┌──

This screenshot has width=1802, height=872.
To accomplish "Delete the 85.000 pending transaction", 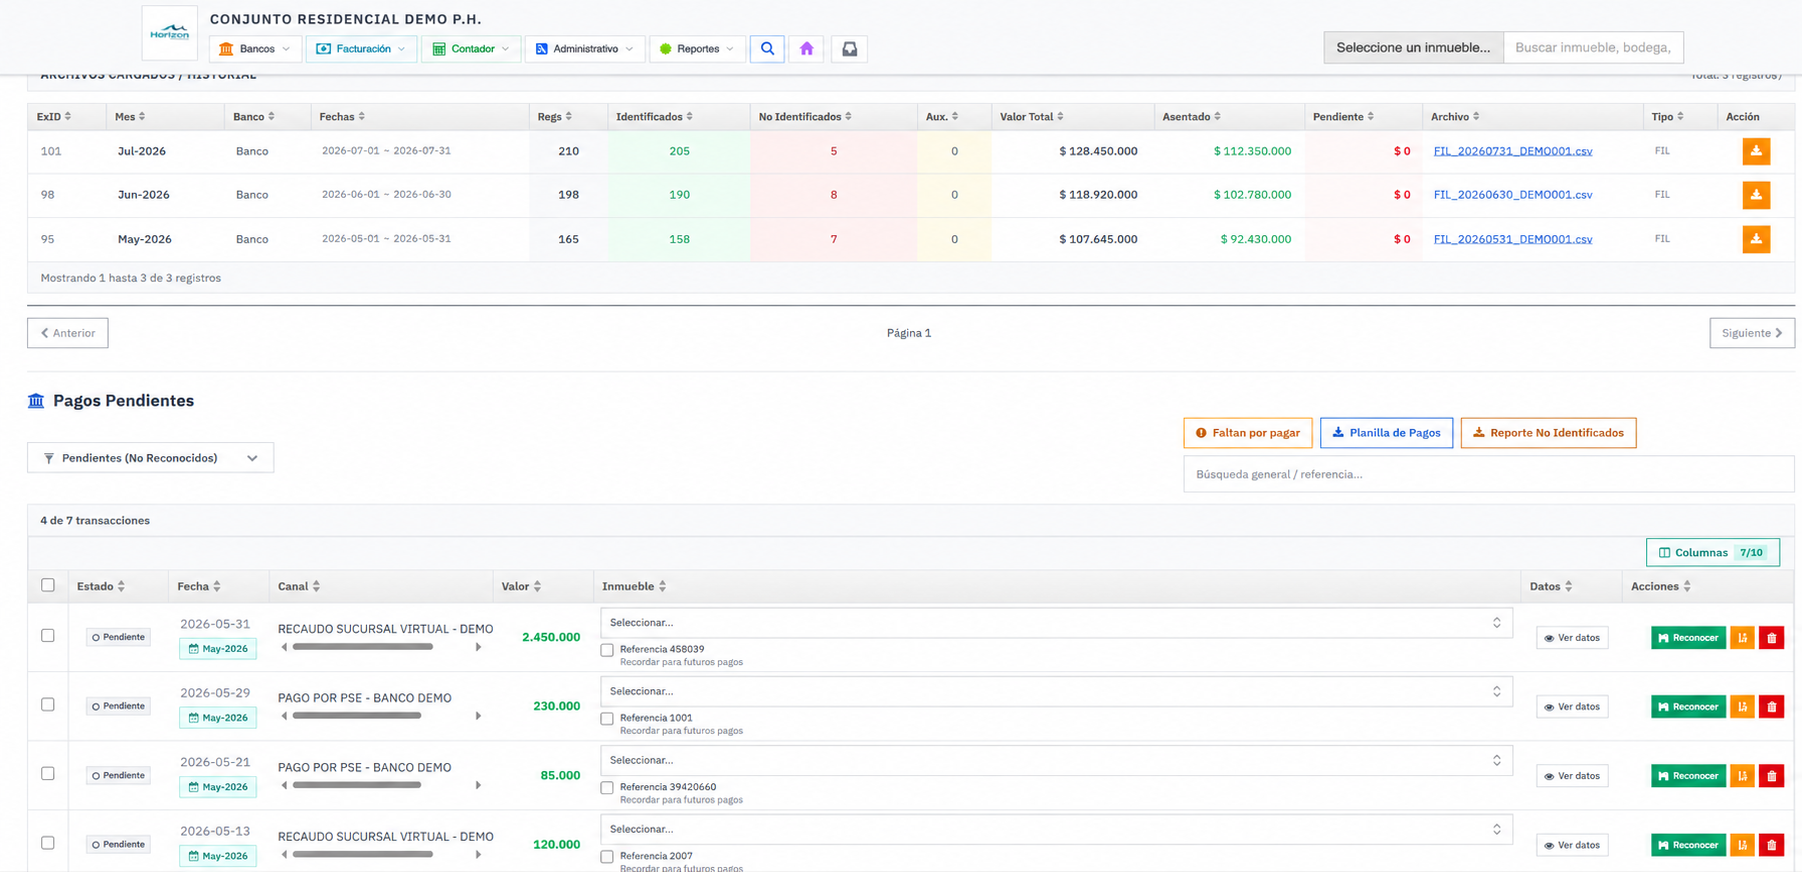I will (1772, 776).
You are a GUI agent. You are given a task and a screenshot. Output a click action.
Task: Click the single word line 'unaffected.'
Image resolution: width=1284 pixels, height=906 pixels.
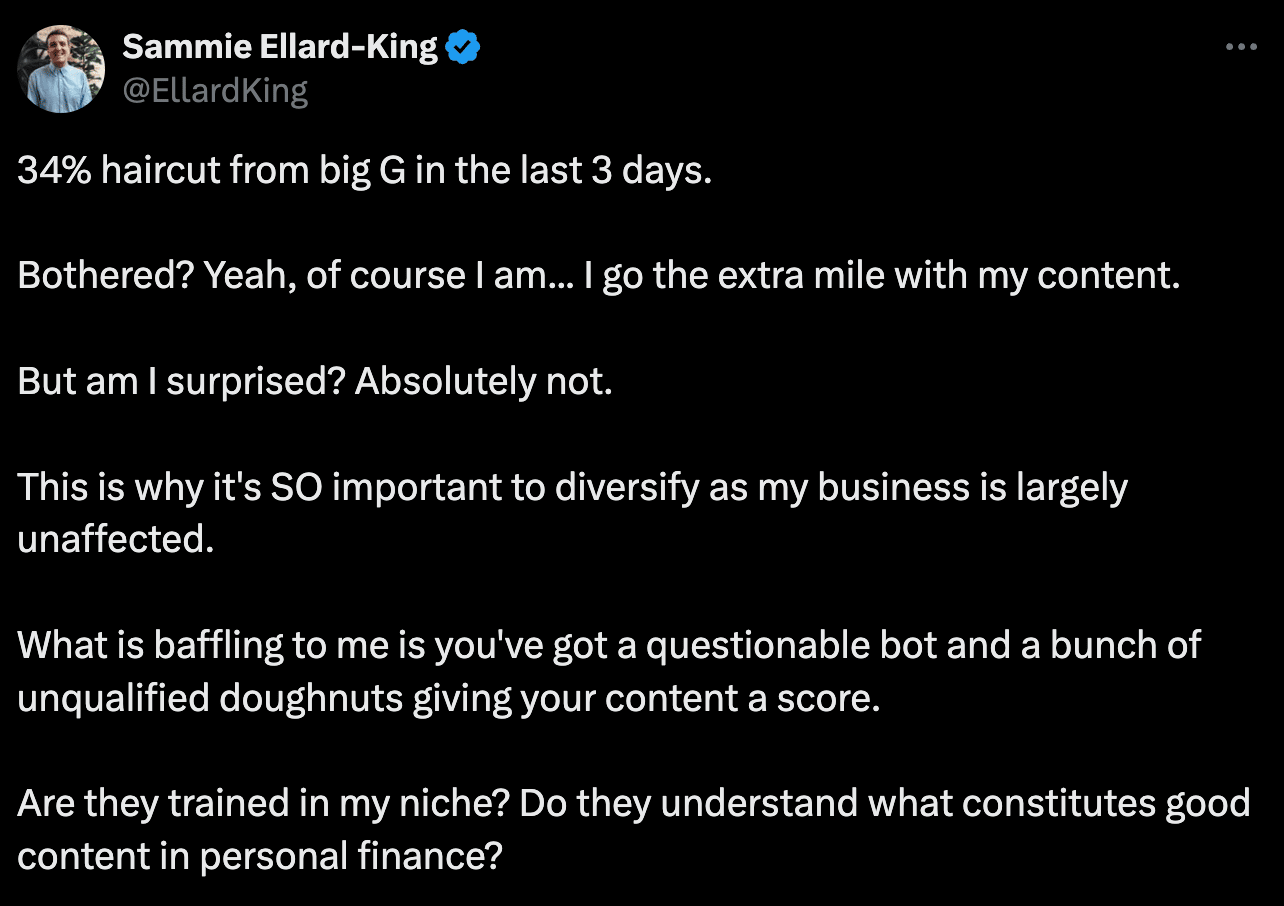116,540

└──

#### Requirement:
Can you copy word for word every line from the one containing "You are a GUI" through the end of the items, including both of those lines, and leave the pictures out?

#### Written response:
You are a GUI agent. You are given a task and a screenshot. Output a click action.
Task: Click the single word line 'unaffected.'
Image resolution: width=1284 pixels, height=906 pixels.
116,540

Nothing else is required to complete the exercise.